:: Text excerpt ::
+++

The Metropolitan Museum of Art in New York City has made around 375,000 images of public-domain artworks from its collections freely available online, The New York Times reports. Members of the public can download, edit, and distribute high-resolution photos from the Met’s website, with no copyright restrictions whatsoever.

The initiative—a part of the Met’s new open access policyincludes partnerships with Creative Commons, Wikimedia, Artstor, Digital Public Library of America (DPLA), Art Resource, and Pinterest in order to improve access to the museum's images. For example, web users can now find images, save, tag, or "pin” images of artworks on Creative Commons, as Hyperallergic reports. The Met has also named a new “Wikipedian in Residence,” Richard Knipel, who’s responsible for uploading pictures into Wikimedia Commons, documenting their metadata, and creating new articles on various artworks or topics.

The images feature 200,000 artworks, including famous paintings like Emanuel Leutze’s Washington Crossing the Delaware and El Greco’s The Vision of Saint John. They comprise a large portion of the Met’s collections, although many other of the institution's public domain works—think engravings, posters, and prints—have yet to be digitized. (Another 65,000 Met artworks have been digitized, but they don’t fall under public domain.)

+++

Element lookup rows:
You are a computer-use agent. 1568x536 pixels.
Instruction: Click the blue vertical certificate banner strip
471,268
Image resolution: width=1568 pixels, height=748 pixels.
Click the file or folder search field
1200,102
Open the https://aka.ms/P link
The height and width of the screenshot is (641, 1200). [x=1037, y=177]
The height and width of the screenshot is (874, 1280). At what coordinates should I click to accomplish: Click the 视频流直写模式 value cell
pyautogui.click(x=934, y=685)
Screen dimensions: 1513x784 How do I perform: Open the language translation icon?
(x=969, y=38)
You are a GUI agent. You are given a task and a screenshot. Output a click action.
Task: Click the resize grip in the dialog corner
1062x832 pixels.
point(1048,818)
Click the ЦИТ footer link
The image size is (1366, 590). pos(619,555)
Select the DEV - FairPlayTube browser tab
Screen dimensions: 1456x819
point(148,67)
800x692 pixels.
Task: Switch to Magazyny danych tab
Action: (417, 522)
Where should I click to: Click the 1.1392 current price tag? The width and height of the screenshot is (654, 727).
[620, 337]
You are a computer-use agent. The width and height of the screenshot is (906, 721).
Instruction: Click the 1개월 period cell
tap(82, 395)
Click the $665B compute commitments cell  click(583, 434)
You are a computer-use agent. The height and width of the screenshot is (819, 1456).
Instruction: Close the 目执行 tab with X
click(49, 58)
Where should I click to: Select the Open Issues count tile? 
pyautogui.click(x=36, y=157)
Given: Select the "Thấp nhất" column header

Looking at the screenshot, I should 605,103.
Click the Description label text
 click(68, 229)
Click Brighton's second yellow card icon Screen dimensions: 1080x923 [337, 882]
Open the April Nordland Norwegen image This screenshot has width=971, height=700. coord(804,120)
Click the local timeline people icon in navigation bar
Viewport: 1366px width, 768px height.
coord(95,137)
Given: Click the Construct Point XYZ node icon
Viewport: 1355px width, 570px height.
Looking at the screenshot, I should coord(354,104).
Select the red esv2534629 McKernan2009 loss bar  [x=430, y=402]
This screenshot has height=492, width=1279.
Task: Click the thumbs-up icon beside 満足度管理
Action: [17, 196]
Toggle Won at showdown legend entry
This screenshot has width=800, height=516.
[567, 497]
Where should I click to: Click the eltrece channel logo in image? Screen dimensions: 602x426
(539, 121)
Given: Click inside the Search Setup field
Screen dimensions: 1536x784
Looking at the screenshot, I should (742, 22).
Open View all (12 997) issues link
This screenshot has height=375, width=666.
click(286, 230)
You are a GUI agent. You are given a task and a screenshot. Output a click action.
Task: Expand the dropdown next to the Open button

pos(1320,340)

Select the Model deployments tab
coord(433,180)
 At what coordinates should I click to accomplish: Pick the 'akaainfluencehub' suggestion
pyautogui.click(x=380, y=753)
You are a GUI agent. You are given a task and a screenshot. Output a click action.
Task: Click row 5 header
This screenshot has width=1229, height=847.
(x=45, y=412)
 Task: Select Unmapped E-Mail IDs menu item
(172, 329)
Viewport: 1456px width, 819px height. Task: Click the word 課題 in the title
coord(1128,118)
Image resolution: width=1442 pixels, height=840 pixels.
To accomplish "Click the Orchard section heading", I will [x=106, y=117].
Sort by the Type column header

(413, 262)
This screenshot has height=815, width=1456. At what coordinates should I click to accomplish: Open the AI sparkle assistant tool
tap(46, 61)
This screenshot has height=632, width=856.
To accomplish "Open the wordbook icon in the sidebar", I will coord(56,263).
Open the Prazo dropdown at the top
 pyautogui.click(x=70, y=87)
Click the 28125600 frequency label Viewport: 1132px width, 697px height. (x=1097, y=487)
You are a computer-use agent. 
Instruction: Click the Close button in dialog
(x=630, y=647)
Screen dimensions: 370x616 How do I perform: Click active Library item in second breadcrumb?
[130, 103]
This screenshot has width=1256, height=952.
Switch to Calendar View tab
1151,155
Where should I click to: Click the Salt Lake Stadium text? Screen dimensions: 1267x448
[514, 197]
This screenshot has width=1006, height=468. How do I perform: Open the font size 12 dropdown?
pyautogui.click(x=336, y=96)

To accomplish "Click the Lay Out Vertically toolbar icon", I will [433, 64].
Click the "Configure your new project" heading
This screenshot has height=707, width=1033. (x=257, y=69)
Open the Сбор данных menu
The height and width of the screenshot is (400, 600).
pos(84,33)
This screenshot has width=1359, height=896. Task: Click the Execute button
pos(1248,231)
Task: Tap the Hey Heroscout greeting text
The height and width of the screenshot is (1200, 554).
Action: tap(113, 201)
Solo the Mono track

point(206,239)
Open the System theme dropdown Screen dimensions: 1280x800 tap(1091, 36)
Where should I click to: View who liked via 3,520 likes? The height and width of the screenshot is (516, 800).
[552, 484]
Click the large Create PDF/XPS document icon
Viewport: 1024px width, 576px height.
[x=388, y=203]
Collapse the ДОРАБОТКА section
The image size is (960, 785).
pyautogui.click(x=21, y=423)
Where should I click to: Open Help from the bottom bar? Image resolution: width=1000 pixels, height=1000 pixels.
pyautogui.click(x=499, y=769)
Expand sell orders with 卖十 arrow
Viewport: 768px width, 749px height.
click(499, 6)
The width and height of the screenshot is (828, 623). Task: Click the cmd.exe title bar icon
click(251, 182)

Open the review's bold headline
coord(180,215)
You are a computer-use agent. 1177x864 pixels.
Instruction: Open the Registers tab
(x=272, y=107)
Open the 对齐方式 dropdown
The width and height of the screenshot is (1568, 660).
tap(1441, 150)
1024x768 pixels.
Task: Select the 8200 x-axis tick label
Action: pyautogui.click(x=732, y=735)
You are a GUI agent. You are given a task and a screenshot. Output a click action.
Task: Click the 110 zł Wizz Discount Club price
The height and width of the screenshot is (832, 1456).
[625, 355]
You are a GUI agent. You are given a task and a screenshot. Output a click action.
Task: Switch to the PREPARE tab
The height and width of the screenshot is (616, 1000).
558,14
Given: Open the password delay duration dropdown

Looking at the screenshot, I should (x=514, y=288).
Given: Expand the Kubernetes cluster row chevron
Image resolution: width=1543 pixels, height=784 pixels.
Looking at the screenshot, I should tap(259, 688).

+++

:: Aim ::
Reproduce the full Met open access passage word for word. These rows have no connection to the Met open access passage.

:: Written reply ::
The Metropolitan Museum of Art in New York City has made around 375,000 images of public-domain artworks from its collections freely available online, The New York Times reports. Members of the public can download, edit, and distribute high-resolution photos from the Met’s website, with no copyright restrictions whatsoever.

The initiative—a part of the Met’s new open access policyincludes partnerships with Creative Commons, Wikimedia, Artstor, Digital Public Library of America (DPLA), Art Resource, and Pinterest in order to improve access to the museum's images. For example, web users can now find images, save, tag, or "pin” images of artworks on Creative Commons, as Hyperallergic reports. The Met has also named a new “Wikipedian in Residence,” Richard Knipel, who’s responsible for uploading pictures into Wikimedia Commons, documenting their metadata, and creating new articles on various artworks or topics.

The images feature 200,000 artworks, including famous paintings like Emanuel Leutze’s Washington Crossing the Delaware and El Greco’s The Vision of Saint John. They comprise a large portion of the Met’s collections, although many other of the institution's public domain works—think engravings, posters, and prints—have yet to be digitized. (Another 65,000 Met artworks have been digitized, but they don’t fall under public domain.)